Short Film Spotlight: BREATHE (2019)


Welcome back to another installment of SHORT FILM SPOTLIGHT, where I highlight some of the best short films out there.  This week, I take a look at the powerfully dramatic short film... BREATHE.

I recently discovered this brilliant and emotional short film after listening to the writer and director, Devon Stewart, talk about it on an episode of a podcast I listen to called Collider Live. He spoke about this being his directorial debut, and if I hadn’t known that, I never would have guessed it. Breathe is a stunning piece of filmmaking, on every level. Devon Stewart proved that he is made for this, as his eye for composition and his ability to pull emotion from the audience is blatantly evident here.


Here is the official synopsis for Breathe: Star Tristin Mays plays Charlotte, a woman battling her own inner demons as she pursues a questionable relationship against the wishes of her mother.  This is just the tip of the iceberg, and if you haven’t watched the film yet, do so now because I’m about to head into spoiler territory...

SPOILERS!!!  You have been warned.




At the beginning of this film, it’s set up to make you think Charlotte, played by the amazingly talented Tristin Mays, who you may know from the current iteration of MacGyver where she plays Riley, is in an abusive relationship, as evident from the massive shiner on her left eye.  Her behaviors are indicative of abuse (depressed state, lack of appetite, hostility toward others), and are portrayed masterfully by Mays.  But as the film progresses, it seems as though there’s something more going on.

We see a snippet of a flashback of Charlotte being attacked while on her way home from her mother’s house. We learn this took place a year ago, but we are led to believe that perhaps she has become some sort of sex slave, in servitude to her attacker, possibly by threat of harm either to herself, or her loved ones. Or at least that’s how I interpreted it. She’s obviously suffering from some severe PTSD, and, like many abuse victims, it seems like she isn’t handling it well.

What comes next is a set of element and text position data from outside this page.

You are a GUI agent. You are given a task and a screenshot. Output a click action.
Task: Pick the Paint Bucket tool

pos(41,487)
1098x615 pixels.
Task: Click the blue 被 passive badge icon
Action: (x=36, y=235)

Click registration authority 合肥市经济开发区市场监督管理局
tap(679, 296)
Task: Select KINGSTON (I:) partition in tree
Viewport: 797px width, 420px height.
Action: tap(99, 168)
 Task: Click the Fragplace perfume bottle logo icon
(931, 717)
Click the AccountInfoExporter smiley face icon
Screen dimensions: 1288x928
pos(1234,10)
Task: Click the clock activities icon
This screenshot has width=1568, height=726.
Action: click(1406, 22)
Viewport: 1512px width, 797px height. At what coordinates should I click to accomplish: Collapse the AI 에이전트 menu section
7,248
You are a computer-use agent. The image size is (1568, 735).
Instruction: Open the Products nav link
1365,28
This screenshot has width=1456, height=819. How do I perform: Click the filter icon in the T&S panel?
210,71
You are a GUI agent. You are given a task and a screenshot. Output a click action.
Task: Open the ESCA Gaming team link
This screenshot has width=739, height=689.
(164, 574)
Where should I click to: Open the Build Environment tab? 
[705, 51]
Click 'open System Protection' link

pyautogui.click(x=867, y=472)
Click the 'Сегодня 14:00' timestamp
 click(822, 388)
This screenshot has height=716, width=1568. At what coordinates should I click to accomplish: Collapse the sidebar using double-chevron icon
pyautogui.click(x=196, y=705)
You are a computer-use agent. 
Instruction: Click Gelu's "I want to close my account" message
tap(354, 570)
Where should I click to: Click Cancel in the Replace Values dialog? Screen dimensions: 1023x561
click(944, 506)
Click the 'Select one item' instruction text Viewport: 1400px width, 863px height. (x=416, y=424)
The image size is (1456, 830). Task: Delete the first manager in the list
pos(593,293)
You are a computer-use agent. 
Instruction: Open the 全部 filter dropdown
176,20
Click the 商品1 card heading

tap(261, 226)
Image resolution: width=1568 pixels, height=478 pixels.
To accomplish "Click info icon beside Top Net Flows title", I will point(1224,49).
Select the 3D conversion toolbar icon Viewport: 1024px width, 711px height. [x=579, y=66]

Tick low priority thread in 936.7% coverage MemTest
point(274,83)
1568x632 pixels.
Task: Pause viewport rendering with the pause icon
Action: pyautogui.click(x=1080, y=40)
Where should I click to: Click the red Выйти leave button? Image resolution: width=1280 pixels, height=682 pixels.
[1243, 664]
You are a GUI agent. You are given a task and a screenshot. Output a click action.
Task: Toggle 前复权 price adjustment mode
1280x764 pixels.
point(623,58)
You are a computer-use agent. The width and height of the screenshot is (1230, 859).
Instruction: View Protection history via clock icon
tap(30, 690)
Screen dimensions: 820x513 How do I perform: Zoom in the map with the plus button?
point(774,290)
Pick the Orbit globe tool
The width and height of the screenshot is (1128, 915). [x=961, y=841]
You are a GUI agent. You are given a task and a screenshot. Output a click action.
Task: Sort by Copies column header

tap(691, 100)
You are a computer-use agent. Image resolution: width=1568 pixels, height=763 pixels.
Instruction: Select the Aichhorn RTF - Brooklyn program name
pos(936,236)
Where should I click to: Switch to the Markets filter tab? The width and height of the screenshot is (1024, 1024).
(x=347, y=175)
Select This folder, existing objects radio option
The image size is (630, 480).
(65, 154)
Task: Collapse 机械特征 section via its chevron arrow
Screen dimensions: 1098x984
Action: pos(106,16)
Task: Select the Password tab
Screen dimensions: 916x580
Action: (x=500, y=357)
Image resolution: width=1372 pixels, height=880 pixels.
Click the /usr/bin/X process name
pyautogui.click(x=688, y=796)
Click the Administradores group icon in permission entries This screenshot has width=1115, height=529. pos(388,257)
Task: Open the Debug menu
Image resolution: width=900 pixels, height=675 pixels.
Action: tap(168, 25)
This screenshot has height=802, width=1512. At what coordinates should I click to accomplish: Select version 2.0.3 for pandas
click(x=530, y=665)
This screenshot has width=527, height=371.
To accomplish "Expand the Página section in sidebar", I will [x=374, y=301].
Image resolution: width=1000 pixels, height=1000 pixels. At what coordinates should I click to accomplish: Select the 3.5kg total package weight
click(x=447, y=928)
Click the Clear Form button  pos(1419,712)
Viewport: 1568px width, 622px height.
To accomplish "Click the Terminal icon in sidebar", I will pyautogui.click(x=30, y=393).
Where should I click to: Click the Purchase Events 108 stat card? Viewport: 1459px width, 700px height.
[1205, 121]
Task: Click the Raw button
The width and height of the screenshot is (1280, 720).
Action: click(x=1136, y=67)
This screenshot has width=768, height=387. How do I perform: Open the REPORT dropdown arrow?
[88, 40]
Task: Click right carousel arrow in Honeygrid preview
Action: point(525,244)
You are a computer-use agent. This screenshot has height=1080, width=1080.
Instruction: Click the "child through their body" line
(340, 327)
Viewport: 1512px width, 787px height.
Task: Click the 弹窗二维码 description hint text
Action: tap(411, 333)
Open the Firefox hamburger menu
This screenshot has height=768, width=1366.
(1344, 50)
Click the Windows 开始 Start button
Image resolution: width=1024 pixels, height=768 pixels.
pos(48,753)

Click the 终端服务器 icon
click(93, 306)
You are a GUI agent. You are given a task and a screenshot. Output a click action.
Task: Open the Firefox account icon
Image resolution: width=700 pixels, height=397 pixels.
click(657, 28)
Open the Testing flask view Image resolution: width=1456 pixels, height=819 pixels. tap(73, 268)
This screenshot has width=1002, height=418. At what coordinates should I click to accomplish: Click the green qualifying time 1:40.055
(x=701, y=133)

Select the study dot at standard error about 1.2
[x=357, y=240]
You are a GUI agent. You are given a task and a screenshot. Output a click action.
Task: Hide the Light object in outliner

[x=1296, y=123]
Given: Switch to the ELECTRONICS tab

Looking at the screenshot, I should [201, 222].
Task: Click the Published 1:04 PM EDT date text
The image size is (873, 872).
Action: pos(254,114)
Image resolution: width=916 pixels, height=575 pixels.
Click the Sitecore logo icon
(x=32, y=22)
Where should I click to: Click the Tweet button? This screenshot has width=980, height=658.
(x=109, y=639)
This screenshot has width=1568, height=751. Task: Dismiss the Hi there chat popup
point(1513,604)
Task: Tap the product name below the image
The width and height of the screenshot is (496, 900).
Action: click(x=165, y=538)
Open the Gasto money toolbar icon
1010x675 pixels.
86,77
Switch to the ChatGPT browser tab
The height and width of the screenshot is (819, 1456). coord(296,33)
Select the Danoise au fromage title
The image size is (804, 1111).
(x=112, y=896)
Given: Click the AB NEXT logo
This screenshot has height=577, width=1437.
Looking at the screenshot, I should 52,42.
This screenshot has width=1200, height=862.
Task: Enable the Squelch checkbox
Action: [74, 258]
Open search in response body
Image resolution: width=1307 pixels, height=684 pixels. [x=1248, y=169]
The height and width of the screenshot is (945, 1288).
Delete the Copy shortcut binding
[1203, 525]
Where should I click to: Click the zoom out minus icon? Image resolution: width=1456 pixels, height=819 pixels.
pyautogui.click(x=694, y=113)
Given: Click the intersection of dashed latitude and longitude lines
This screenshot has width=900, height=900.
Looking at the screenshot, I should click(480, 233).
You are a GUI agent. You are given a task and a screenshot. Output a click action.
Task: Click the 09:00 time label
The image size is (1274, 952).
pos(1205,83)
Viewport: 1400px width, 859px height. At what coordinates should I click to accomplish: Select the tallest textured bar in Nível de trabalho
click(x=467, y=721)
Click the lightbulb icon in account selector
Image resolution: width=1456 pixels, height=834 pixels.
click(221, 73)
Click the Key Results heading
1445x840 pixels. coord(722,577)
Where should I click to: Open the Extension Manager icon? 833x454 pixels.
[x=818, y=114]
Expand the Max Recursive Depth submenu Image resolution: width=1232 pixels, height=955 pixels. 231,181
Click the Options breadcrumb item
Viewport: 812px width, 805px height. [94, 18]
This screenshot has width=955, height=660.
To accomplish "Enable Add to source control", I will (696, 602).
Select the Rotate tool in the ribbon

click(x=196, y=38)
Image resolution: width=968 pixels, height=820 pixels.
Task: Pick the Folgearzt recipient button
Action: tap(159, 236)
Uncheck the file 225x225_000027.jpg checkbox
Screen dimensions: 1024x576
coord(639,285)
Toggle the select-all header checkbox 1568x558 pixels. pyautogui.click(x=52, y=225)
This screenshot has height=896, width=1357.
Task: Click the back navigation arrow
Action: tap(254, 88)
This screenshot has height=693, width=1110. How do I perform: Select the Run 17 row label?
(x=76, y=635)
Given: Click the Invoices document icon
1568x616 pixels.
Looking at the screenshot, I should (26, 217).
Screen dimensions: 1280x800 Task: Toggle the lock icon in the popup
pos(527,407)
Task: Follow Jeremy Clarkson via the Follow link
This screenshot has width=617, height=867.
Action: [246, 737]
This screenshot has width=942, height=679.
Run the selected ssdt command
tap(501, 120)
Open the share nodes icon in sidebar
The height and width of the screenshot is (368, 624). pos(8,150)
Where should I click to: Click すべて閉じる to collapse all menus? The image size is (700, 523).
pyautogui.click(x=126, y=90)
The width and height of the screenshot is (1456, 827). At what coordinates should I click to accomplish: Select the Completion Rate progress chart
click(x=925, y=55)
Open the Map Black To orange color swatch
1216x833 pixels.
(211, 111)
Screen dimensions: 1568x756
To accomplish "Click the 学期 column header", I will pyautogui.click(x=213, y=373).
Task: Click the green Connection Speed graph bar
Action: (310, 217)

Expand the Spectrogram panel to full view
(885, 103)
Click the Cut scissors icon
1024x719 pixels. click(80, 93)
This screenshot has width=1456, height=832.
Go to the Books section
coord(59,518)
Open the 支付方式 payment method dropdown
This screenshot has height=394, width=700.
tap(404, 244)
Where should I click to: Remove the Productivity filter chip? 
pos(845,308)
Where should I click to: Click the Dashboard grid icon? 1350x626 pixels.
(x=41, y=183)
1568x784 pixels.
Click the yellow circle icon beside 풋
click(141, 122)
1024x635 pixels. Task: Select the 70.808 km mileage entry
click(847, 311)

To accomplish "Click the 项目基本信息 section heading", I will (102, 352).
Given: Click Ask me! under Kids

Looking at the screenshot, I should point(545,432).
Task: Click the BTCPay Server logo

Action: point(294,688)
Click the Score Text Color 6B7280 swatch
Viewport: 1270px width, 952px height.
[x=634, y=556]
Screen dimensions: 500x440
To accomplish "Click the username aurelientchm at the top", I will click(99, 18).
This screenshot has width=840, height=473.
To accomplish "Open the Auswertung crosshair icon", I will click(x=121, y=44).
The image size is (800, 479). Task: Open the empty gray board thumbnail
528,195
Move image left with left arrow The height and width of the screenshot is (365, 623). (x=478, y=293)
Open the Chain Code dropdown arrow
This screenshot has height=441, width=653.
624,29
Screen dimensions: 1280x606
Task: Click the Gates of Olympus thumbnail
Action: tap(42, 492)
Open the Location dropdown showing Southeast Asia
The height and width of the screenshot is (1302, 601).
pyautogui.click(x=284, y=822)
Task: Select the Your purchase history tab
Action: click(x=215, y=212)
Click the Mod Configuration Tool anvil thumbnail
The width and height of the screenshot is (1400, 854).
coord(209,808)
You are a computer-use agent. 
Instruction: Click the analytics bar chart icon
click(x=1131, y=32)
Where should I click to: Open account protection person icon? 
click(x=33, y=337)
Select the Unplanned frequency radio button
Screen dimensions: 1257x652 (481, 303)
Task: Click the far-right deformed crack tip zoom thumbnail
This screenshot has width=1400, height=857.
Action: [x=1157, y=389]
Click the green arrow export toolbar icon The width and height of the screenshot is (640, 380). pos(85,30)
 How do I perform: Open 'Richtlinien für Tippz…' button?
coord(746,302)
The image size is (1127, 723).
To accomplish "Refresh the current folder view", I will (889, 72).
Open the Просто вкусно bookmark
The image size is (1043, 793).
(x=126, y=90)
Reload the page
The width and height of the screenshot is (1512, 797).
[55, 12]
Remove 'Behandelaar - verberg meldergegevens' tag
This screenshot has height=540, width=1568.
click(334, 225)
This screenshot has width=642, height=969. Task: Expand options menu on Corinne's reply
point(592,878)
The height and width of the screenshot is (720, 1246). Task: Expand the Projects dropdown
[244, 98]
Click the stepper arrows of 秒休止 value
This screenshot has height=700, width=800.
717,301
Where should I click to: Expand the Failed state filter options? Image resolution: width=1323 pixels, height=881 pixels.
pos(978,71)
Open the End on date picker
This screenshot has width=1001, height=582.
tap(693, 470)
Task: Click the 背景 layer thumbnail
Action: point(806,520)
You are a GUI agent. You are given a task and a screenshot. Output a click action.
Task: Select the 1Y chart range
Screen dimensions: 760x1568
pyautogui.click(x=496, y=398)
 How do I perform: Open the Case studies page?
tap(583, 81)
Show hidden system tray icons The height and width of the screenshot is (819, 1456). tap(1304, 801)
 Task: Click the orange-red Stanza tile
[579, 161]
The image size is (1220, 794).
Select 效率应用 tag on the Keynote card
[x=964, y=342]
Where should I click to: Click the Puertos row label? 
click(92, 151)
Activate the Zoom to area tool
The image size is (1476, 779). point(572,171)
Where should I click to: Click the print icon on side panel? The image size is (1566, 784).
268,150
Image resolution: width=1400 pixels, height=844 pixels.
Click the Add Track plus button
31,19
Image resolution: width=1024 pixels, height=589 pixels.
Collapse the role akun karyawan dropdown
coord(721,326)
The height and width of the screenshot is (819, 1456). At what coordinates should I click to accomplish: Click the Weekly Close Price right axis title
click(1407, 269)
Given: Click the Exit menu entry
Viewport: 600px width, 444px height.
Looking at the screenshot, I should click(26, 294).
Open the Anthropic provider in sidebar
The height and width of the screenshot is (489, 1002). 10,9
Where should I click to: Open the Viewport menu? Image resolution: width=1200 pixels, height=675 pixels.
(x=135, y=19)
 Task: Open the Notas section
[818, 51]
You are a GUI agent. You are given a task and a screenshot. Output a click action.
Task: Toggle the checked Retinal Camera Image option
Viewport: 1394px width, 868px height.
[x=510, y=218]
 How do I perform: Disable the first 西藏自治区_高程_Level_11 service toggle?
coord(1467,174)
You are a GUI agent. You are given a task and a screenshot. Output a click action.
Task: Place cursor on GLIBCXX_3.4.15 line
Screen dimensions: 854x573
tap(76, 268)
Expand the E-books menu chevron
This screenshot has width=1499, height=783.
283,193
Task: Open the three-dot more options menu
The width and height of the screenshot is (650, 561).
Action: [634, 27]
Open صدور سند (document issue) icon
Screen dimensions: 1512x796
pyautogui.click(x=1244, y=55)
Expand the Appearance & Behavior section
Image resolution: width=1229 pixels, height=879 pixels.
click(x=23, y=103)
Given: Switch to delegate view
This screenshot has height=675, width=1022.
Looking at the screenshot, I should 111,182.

It’s not totally clear, and that’s the beauty of this entire film. Not knowing the whole truth forces you to try to fill in the gaps, and the mind can conjure up all sorts of scenarios.

But then we reach the end, and the truth is revealed. Charlotte isn’t in an abusive relationship. In fact, it’s quite the opposite, as she has taken it upon herself to learn how to defend against any future attack by taking up boxing. This was an extremely powerful moment for me as there are people in my life, loved ones, who have suffered through similar ordeals as Charlotte. Some were able to get back up and push forward with life, taking charge so it never happens again, and some crumpled in on themselves. I see Charlotte as teetering on the edge of both.  She’s trying to take back her strength, take back her identity, her self, but her emotions, her anger, are driving her downward in a bit of a spiral. And her coach sees that. She still has a lot of work to do, and probably always will, but it’s how she goes about dealing with it all that matters.


This was a truly beautiful film, and was even more poignant on the second watch. Knowing the truth, you see more of the picture, you better understand the reactions from Charlotte’s mom and brother, and from Charlotte herself. It paints a bigger picture of a woman who was broken, but is trying desperately to put herself back together on her own terms.  It’s powerful, it’s emotional, and it’s a film that everyone should see. I look forward to seeing what’s next from Devon Stewart, because if it’s anywhere near as good as Breathe, it’ll be worth the watch.